## SOURCE EXTRACT
________________________________________

No notice of the transfer was given on until 14 September 1993. Sanwa Australia lodged its caveat on 25 October 1993 and commenced its action to enforce it on 25 January 1994.
On 28 October 1993, the solicitors for Sanwa Inc advised that they had no involvement in the transfer of the mortgage. On 1 December 1993, Messrs Feez Ruthning wrote to the solicitors for Sanwa Australia advising that they were the solicitors for ReEsta Japan. The reference number on that letter is the same as that on the form of the agreement to assign the mortgage;
By the letter of 1 December 1993, ReEsta gave a 7 day deadline within which Sanwa Australia was to consent to the registration of the transfer or the removal of the caveat, failing which an application for removal would be brought. For reasons not forthcoming to date no application was made until 24 November 1994. On 16 February 1994, ReEsta lodged its own caveat, claiming an interest as transferee of a mortgage.

________________________________________

## GIVEN DATA
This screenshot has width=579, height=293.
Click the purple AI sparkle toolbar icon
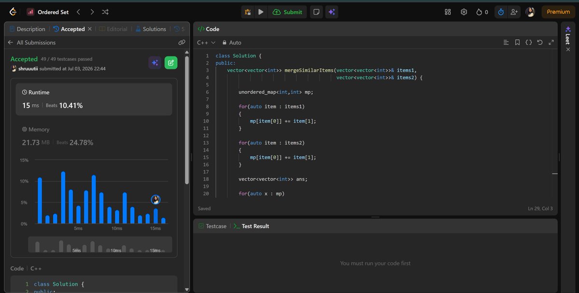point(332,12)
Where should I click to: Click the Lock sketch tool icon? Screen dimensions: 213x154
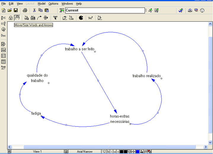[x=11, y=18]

________________________________________

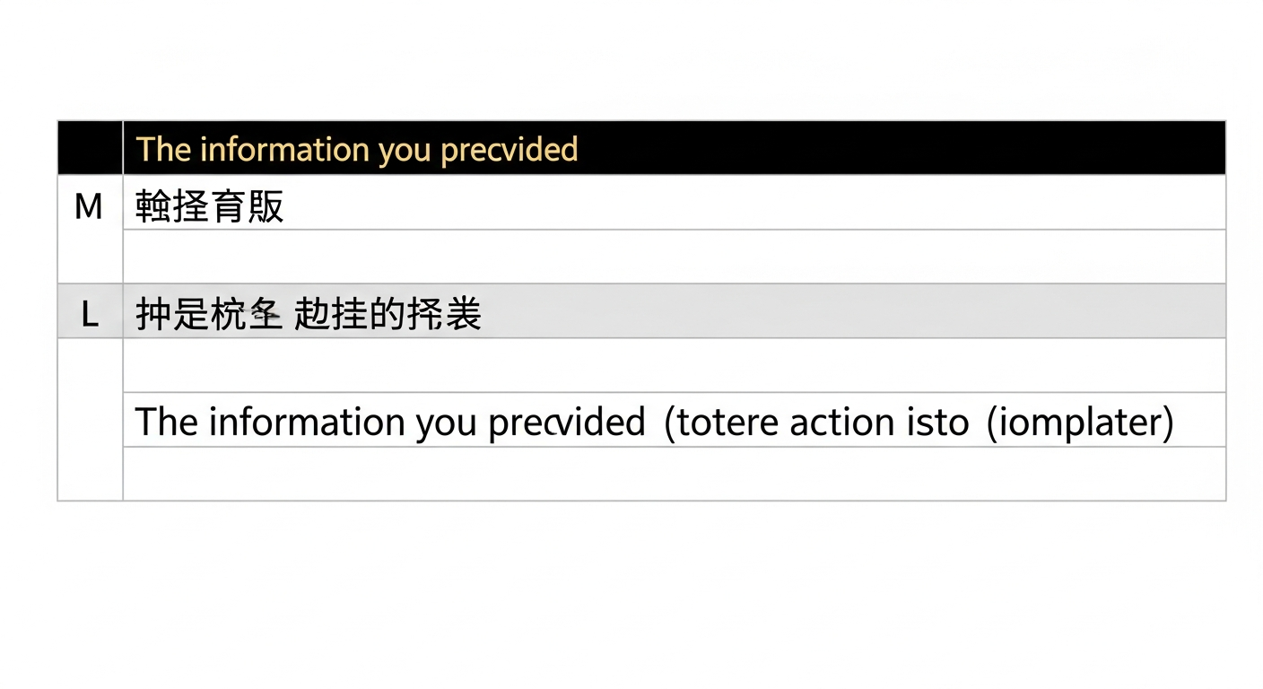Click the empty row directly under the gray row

________________________________________

## WORK TO COMPLETE
1. Using the passage on the Sanwa mortgage dispute, answer these:
(a) On what date did Sanwa Australia lodge its caveat?
(b) Which firm wrote on 1 December 1993 to say it acted for ReEsta Japan?
(c) What interest did ReEsta claim when it lodged its own caveat?
2. Pick up the passage on the Sanwa mortgage dispute after its last sentence and keep it going.
The material has nothing to do with the passage on the Sanwa mortgage dispute.

## ANSWERS
1.
(a) 25 October 1993
(b) Feez Ruthning
(c) An interest as transferee of a mortgage

2.
On 22 March 1994, solicitors for Sanwa Australia enquired of Messrs Feez Ruthning as to whether they had instructions to accept service on behalf of ReEsta. The response on 30 March 1994 was that Feez Ruthning did not have instructions to accept service. It is pertinent to remark that Sanwa Inc and later ReEsta have displayed a pattern making service difficult, of waiting to the last day to take further steps to avoid the performance of obligations and of obscurification.
I turn to consider Sanwa Inc's answer that it has paid full value for its interest in the mortgage. There is evidence to the effect that the consideration for Sanwa Inc's transfer of its interest in the mortgage to ReEsta was expressed as the equivalent of A$1.5 million and that just over A$2 million was paid or payable in Japan. The principle sum due under the mortgage was of the order of $1.5 million and the value of the property over which the mortgage was secured was then of the order of $650,000. There is evidence that the value of the property has since increased but not to more than $1 million. It seems that the mortgagor was in default at the time of the sale. There are bare assertions on ReEsta's behalf in explanation of the transactions that it was interested in having an investment in Australia "so that it could promote itself as being an international company with international investments" and that it expected to make "a gain on the mortgage".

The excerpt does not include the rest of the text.